• Instructions to follow: Search the data for the string "Powered" and gather each line it is in.

Items listed in a dataset
■ ■ ■ ■

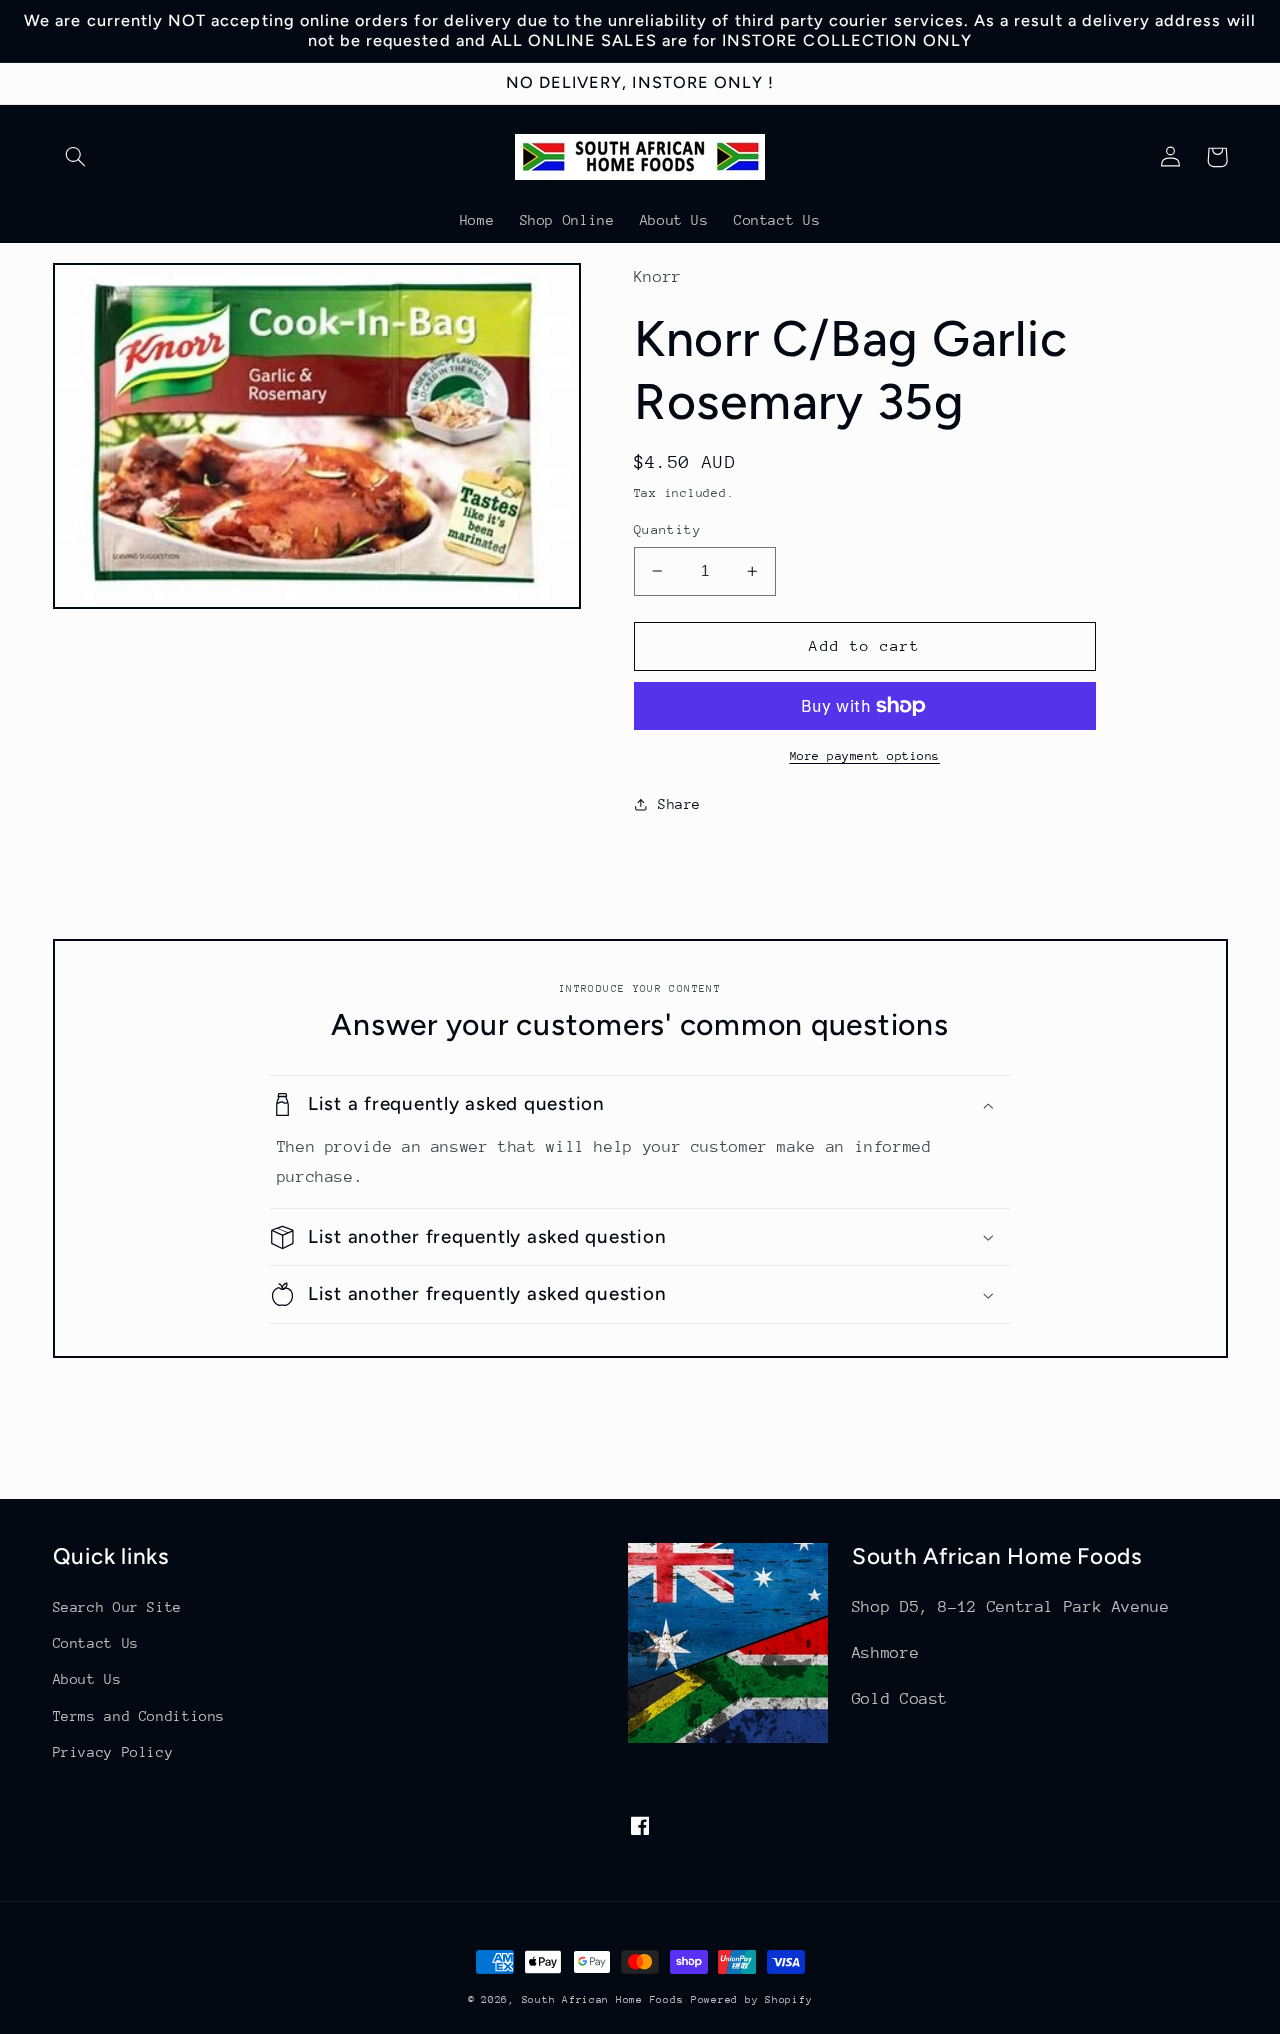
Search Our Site (117, 1607)
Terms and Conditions (139, 1716)
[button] (76, 157)
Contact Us (96, 1643)
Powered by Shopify (751, 2000)
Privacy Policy (113, 1752)
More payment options (865, 756)
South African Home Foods (603, 2000)
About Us (87, 1679)
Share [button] (679, 804)
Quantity (667, 529)
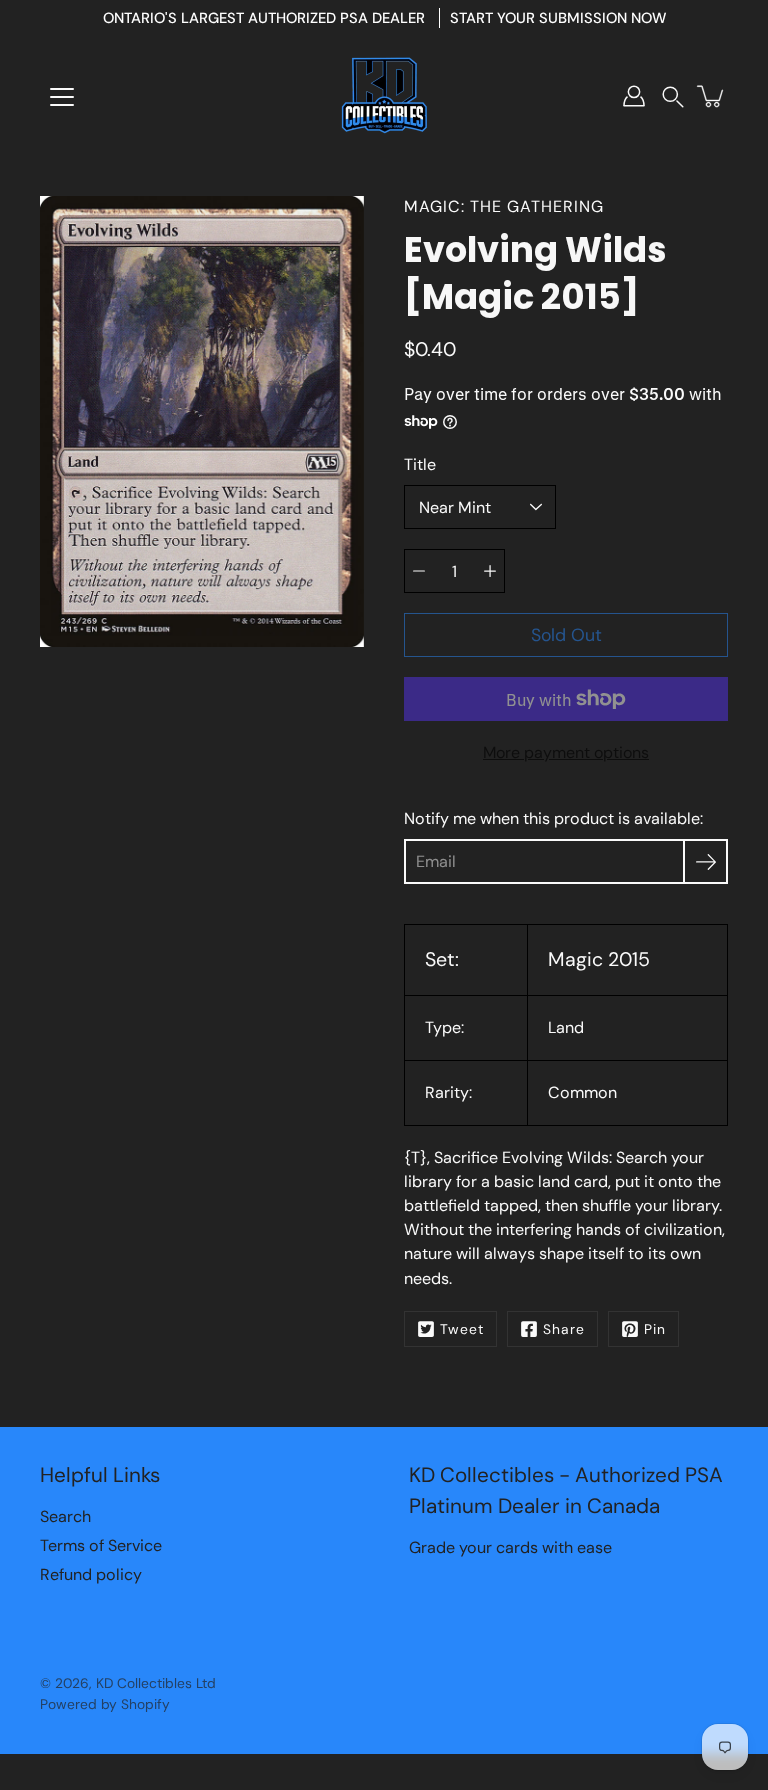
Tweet (462, 1329)
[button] (673, 96)
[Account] (634, 96)
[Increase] (490, 571)
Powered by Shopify (105, 1704)
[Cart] (712, 96)
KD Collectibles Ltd (156, 1683)
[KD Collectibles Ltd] (384, 96)
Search (65, 1516)
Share (564, 1329)
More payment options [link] (566, 752)
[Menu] (62, 97)
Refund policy (91, 1574)
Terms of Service (101, 1545)
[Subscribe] (705, 861)
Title (420, 464)
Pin (655, 1329)
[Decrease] (419, 571)
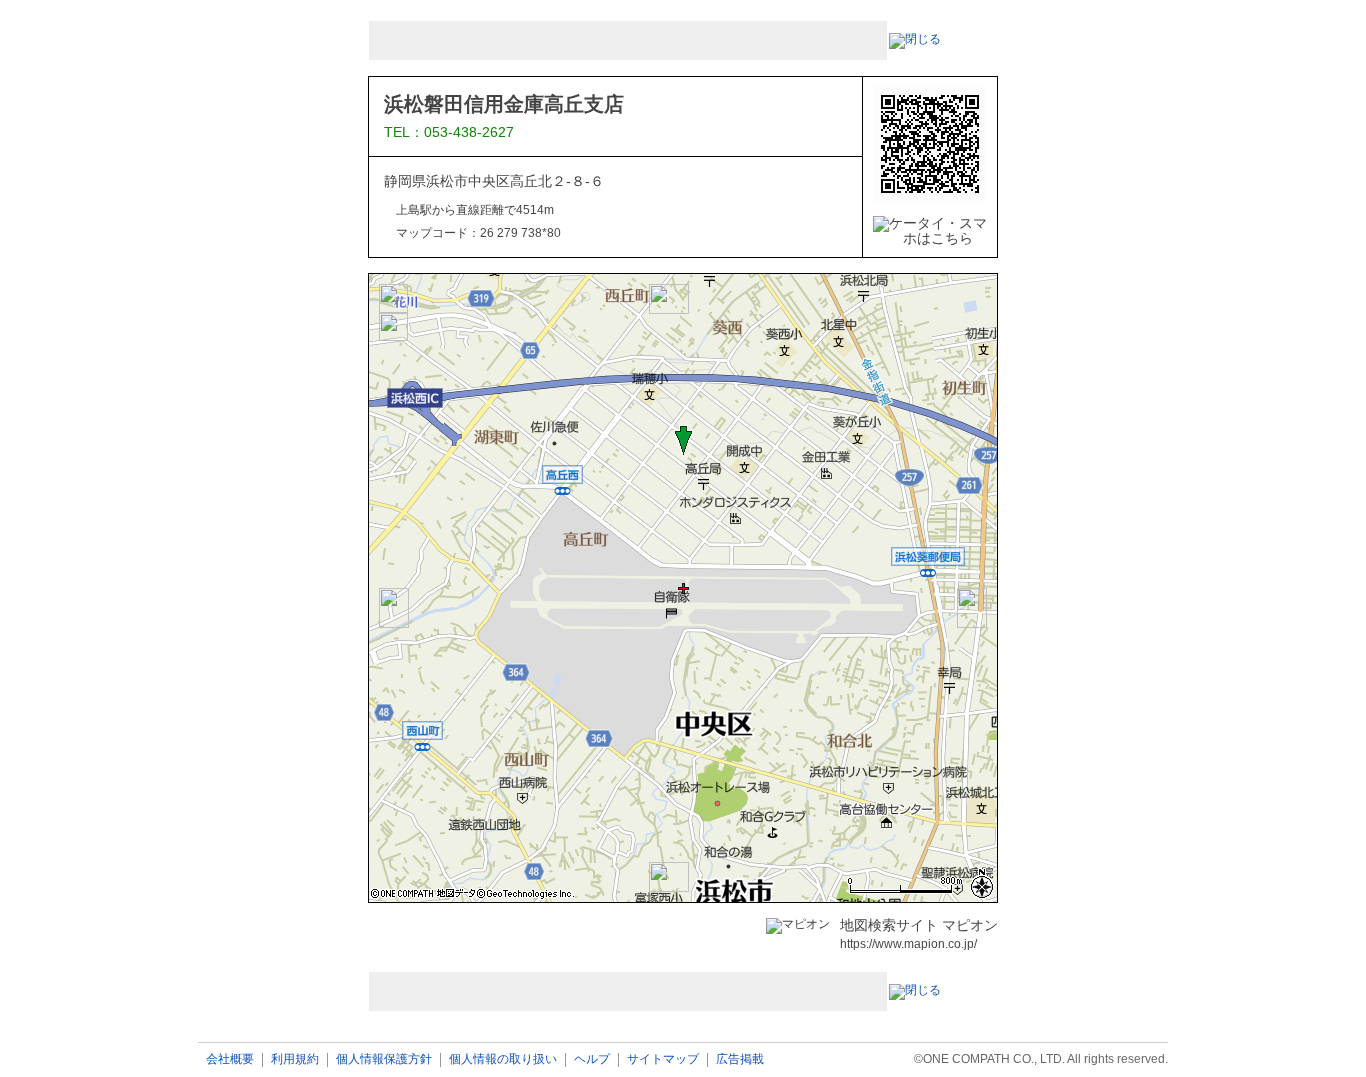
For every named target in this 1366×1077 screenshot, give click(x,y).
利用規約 (295, 1059)
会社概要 (230, 1059)
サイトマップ (663, 1059)
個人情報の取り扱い (503, 1059)
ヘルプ (592, 1059)
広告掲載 (740, 1059)
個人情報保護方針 (384, 1059)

■ ■ ■ ■

• Output below:
Powered by Shopify (751, 2000)
Powered by Shopify (105, 1704)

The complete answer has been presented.